Illustration: My greatest earthly blessing is my wife – I am thankful for her – Why?
- About three weeks ago, on Brittany’s due date with our second son I called 9-1-1 because she was experiencing stroke like symptoms
- We were rushed to the Emergency Room in an ambulance where they worked to diagnose what was going on, and their fear was the potential that at any moment there might be a blood clot in her brain that could be fatal
- I watched them wheel my wife into the room where they would perform a CT scan of her brain. And I stood outside the door and waited and I prayed.
- Just a few days before all this I had stood before a congregation and told them that the greatest tragedy that could happen in their life was not for them to get sick, or to lose their job, or to go to prison, or for a loved one to die, but that the greatest tragedy that could happen in their life would be for them to seek their joy in anything that was not God.
- As I waited and prayed, worst case scenarios of losing my wife raced through my head, and God brought this passage of Scripture, Romans 8, to my mind.
- For the law of the Spirit of life has set you free in Christ Jesus from the law of sin and death. –Meaning: God has set me free, in Christ, from trying to find joy in anything that is not him, even the best things, like my wife.
- I was faced with this question: If my greatest earthly blessing—my wife—were taken from me, would I still give thanks to God? Would I still have a reason to be thankful?
- Psalm 106:1 “Oh give thanks to the Lord, for he is good, for his steadfast love endures forever!”
- My wife will not endure forever. My children, my job, my health; all of it will fade and none of it can bring me true joy.
- My thankfulness to God is based on the fact that even if every thing is taken away from me, God has set me free to find my ultimate joy in Him, and His love endures forever.
- Our thankfulness to God is based on the fact that he has set us free to find our joy in Him instead of looking for it in all kinds of things that can never really give us true joy.
The New Covenant Instituted in Jesus’ Blood
- At Thanksgiving we sit around tables with a meal, and say what we are thankful for. This is a good practice. In fact, Jesus did this very thing, and he sets the ultimate example for us, of what to be thankful for.
- Jesus gathered around a feasting table with all of his disciples, and…
- Luke 22:17- “And he took a cup, and when he had given thanks he said, ‘Take this, and divide it among yourselves. For I tell you that from now on I will not drink of the fruit of the vine until the kingdom of God comes.’ And he took bread, and when he had given thanks, he broke it and gave it to them, saying, “This is my body, which is given for you. Do this in remembrance of me.’ And likewise the cup after they had eaten, saying, “This cup that is poured out for you is the new covenant in my blood.”

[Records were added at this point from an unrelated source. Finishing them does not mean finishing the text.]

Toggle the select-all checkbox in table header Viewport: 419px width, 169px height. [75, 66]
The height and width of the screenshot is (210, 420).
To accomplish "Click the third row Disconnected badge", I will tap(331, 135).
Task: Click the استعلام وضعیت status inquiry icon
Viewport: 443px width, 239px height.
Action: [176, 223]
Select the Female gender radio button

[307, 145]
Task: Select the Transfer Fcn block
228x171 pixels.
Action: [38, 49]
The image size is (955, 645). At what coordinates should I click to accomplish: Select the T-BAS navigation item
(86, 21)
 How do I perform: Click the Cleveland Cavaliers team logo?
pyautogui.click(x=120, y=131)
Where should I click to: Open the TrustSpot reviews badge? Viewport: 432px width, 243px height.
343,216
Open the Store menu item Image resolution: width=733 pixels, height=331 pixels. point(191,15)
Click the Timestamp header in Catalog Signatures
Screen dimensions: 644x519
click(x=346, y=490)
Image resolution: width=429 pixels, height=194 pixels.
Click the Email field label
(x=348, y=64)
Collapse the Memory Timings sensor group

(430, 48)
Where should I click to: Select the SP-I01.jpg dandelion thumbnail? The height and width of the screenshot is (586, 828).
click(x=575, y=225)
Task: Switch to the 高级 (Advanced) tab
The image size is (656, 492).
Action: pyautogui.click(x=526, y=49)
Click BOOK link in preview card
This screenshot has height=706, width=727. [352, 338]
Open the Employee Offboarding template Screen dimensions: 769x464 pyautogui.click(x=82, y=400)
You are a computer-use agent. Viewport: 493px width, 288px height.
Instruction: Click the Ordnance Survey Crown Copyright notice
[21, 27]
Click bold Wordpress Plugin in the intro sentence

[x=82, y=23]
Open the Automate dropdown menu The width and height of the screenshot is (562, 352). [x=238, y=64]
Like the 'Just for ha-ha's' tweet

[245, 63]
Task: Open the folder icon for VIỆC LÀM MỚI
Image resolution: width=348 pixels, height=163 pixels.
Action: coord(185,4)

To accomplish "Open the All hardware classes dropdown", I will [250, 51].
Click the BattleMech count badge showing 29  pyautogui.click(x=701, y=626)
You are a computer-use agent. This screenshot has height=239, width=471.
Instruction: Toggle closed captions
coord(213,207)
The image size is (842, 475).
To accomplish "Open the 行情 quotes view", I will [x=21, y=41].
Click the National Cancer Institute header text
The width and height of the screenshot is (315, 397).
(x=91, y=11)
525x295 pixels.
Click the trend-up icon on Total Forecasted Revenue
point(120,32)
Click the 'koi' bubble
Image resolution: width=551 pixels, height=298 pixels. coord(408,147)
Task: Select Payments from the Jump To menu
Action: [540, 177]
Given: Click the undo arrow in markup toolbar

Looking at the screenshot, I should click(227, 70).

- To whom was Jesus giving thanks? And, why?
- Jesus was thanking God for doing—through him—what the law could not do; He was thanking God for setting his disciples free to love Him.
The Freedom that Christ Gives Us
- The freedom that Christ gives us is the freedom to find out satisfaction in him
- It is the freedom to love him from our hearts
- It is the freedom to find our highest happiness in him, and not follow all sorts of rules and regulations out of fear, but because his spirit is at work in us.
- God has done what the law could not do.
- The true reason to give thanks to God is for the freedom to love and enjoy Him.